-------- EXTRACTED TEXT

Is it reasonable to calculate a polynomial regression using days but showing month as on plot?

Question

My data concern vegetative relative cover of nettle plants recorded at up to thirty sites at irregular intervals over a calendar year (17/1/2009 - 16/1/2010) and different dates for different groups of sites. I want to be able to describe the changes over the year by a regression equation and calculate the F-statistic and the probability that the variation is related to season.

For the dependent x variable I have used number of days from the start of the study (rather than a date) in order to give a smaller value for the y-intercept. However in showing the results graphically I would like to have x-axis intervals indicating months. This will show the relationship to growth season more immediately. However I realize that using first day of month would give slightly (imperceivably?) uneven intervals.

Is this reasonable approach, or is there another approach that would achieve these objectives better?

I'd appreciate any advice.

I am now adding the results of the polynomial regression I have previously completed:

 colMeans(mse)
[1] 1521.902 1312.779 1283.366 1250.781 1272.761
> best = lm(cover ~ poly(Days,2, raw=T), data=frpd)
> summary(best)

Call:
lm(formula = cover ~ poly(Days, 2, raw = T), data = frpd)

Residuals:
    Min      1Q  Median      3Q     Max 
-63.814 -32.384  -3.897  30.337  57.270 

Coefficients:
                          Estimate Std. Error t value Pr(>|t|)    
(Intercept)             98.4301664 14.8925413   6.609 6.74e-09 ***
poly(Days, 2, raw = T)1 -0.5816455  0.1771272  -3.284  0.00161 ** 
poly(Days, 2, raw = T)2  0.0015144  0.0004444   3.408  0.00110 ** 
---
Signif. codes:  0 ‘***’ 0.001 ‘**’ 0.01 ‘*’ 0.05 ‘.’ 0.1 ‘ ’ 1

Residual standard error: 36.29 on 69 degrees of freedom
Multiple R-squared:  0.1443,    Adjusted R-squared:  0.1195 
F-statistic: 5.819 on 2 and 69 DF,  p-value: 0.00462

> lm(formula=cover~poly(Days,2,raw=T),data=frpd)

Call:
lm(formula = cover ~ poly(Days, 2, raw = T), data = frpd)

Coefficients:
            (Intercept)  poly(Days, 2, raw = T)1  poly(Days, 2, raw = T)2  
              98.430166                -0.581645                 0.001514

Does this mix sites that maintained complete cover with some that had dieback? (Is this Southern Hemisphere, not that it matters, just curious?) — Nick Cox, Commented Jan 21 at 10:22
Does frpd include data of one species but from different sites? Coloring the points by site will help telling the pattern. — DrJerryTAO, Commented Jan 21 at 22:22

DrJerryTAO · Accepted Answer · 2024-01-21 22:18:10Z

I disagree with the suggestion of using days elapsed given by wjktrs. Unlike medical studies of human patients, starting day of year is very important in ecological studies of seasonal patterns. As seasonality of plant growth patterns is strong, patterns observed on 183 days elapsed since a beginning in January would carry completely different implications from those with a beginning day in July. Therefore, consolidating to days elapsed since a study began discards useful information that day of year retains.

----------------
-------- DATA PROVIDED

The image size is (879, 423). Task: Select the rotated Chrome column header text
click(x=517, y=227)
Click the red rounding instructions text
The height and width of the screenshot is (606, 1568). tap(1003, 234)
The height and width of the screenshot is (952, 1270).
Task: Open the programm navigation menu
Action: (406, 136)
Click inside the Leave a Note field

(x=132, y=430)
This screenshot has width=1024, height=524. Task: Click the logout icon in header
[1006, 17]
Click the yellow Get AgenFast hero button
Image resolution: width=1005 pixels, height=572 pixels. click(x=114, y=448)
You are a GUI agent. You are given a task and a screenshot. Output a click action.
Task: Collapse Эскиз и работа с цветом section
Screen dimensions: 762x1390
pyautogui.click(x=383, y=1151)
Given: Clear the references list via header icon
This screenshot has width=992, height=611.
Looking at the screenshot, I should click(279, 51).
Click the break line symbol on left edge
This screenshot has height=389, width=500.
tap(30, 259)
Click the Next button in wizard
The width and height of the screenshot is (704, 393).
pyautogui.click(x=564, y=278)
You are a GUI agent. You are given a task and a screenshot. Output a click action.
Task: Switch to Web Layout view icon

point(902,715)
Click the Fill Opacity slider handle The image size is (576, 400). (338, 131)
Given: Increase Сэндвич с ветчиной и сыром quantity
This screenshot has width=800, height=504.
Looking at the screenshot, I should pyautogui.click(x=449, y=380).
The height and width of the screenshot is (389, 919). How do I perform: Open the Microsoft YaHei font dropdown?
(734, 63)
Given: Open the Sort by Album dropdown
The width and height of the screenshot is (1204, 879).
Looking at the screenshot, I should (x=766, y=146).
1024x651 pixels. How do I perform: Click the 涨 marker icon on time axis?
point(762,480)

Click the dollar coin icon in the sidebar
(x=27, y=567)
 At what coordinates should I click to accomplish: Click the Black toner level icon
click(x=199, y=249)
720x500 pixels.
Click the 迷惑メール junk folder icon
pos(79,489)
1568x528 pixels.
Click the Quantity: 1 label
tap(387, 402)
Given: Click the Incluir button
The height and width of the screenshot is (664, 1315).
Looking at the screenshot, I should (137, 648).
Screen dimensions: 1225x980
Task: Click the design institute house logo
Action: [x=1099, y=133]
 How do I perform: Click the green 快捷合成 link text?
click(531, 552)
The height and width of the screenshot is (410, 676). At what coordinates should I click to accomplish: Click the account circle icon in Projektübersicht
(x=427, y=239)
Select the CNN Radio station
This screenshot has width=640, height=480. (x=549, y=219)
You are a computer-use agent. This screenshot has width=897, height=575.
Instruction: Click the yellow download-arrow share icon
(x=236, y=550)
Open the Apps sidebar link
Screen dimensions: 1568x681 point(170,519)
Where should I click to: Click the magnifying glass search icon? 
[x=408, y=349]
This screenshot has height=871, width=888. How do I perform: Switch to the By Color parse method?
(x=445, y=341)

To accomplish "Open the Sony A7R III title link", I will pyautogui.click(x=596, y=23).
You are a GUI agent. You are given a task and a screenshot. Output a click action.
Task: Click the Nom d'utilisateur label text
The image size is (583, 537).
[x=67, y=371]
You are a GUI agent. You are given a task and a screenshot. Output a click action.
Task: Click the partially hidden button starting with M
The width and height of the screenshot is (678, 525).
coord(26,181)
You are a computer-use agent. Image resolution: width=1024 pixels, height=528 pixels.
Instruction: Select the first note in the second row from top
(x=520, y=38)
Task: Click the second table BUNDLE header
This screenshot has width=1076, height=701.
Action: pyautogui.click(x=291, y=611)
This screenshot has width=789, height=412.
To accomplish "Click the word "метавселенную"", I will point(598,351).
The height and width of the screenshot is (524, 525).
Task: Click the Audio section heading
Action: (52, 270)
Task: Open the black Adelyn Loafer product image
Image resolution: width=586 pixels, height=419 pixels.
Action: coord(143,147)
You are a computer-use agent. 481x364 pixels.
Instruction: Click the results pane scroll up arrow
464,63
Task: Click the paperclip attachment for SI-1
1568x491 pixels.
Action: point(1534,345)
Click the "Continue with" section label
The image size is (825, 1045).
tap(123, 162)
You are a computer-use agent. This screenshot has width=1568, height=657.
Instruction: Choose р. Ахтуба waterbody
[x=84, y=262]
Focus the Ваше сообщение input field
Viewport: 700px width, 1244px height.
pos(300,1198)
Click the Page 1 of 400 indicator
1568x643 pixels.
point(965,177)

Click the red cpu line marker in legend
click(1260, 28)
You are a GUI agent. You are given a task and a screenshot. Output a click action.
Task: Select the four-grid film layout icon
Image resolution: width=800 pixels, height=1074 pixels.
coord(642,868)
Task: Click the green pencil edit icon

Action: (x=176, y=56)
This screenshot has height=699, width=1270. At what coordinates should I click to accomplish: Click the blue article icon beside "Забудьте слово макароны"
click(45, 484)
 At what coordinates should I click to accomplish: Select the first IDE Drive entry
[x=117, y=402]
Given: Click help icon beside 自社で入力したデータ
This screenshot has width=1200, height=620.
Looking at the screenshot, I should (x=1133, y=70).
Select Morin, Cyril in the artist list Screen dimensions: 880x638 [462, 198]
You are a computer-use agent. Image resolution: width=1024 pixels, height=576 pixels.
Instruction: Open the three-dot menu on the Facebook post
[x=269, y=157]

----------------

◆ WORK TO COMPLETE
A. List every residual summary statistic in the regression output of the nettle cover thread, with its value.
B. According to the nettle cover thread, what dates does the calendar year of recording run between?
Rely only on the nettle cover thread, not on the stored items.

◆ ANSWERS TO THE EXERCISES
A.
Min: -63.814
1Q: -32.384
Median: -3.897
3Q: 30.337
Max: 57.270

B. 17/1/2009 to 16/1/2010.